The non-relativistic limit of relativistic QFT is non-relativistic QFT. Non-relativistic QFT, also known as "second quantization", is widely used in condensed matter physics. In general, states in non-relativistic QFT do not have a definite number of particles. However, when non-relativistic QFT is applied to states with a definite number of particles, the resulting theory is equivalent to non-relativistic QM.

The Padmanabhan's point is that the NR limit of (relativistic) QFT is not merely NRQM of particles, but NRQM of particles and antiparticles. While this is correct, I find it a bit trivial. For instance, it means that the NR limit of QFT based on the Dirac equation is not merely NRQM of electrons, but NRQM of electrons and positrons. True, but so what? It doesn't make the usual NRQM of electrons wrong, it only means that a similar theory can also be applied to positrons. As long as we study processes in which the number of electrons and positrons does not change, there is no much difference between NRQM and NR limit of relativistic QFT. Of course, when we study processes in which the number of particles and/or antiparticles changes, then we must take into account the full relativistic QFT, nobody denies that.

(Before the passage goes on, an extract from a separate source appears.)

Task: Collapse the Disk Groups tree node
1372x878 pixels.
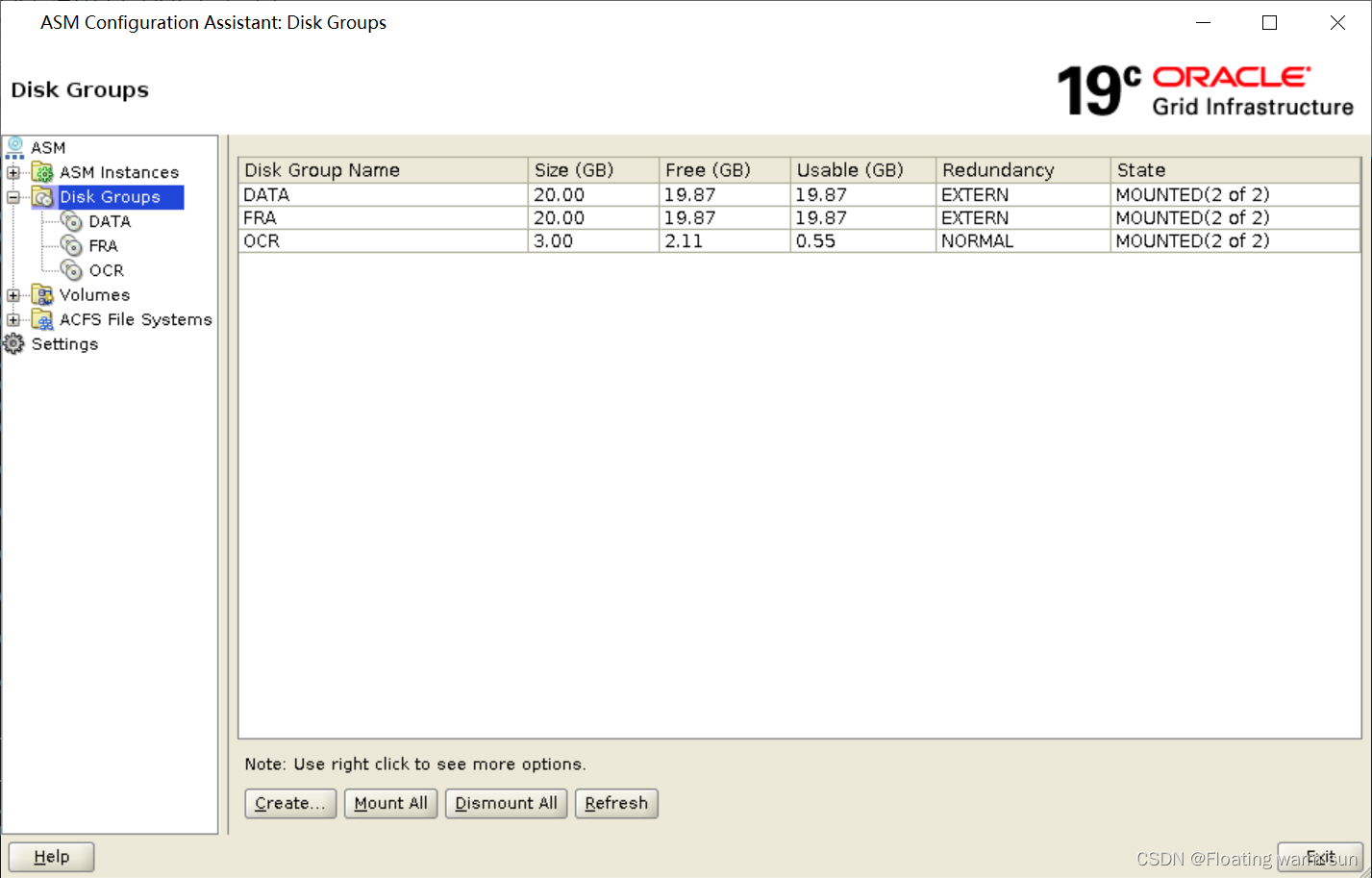Action: pos(13,197)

So loosely speaking, it is still true that NR limit of relativistic QFT is NRQM, with the only caveat that the latter describes particles and antiparticles.

 

[bhobba]

He also points out that you get two Schrodinger's equations (one for the particle, and another for the antiparticle) in the Heisenberg picture, but not operating on the quantum state, but on the quantum field.

Thanks
Bill

 

[Demystifier]

He also points out that you get two Schrodinger's equations (one for the particle, and another for the antiparticle) in the Heisenberg picture, but not operating on the quantum state, but on the quantum field.

Yes, but it can also be transformed to the Schrodinger picture, and obtain two Schrodinger's equations for the quantum states.

 

[Matterwave]

How can it real if it doest exist?

Yes, it is an open question if quantum fields are real or not. I, along with Art Hobson think they are real.

However as a mentor I w.ould suggest a new thread.

I agree it is a fine point but for foundational issues it pays to be carefull.

Thanks
Bill

So, for example, the MWI might (would? I'm not a MWI guy lol, let's ask Sean Carrol) say that "the only real thing is the global wave function" -- you will be pedantic here and demand that they mean the wave function in QFT and not NRQM? I think that's fine but it's just being a bit pedantic.

And I don't know if the paper you quoted made much difference here. At best NRQM was an approximation anyways. Whether you *need* two copies of it to make the approximation precise doesn't really change how you go about ontology imo.

I'm ok if we split the thread, or if you'd like to stop the discussion here for being philosophy and not physics. I realize we are getting into the weeds and it's mostly philosophical weeds... (At least my position).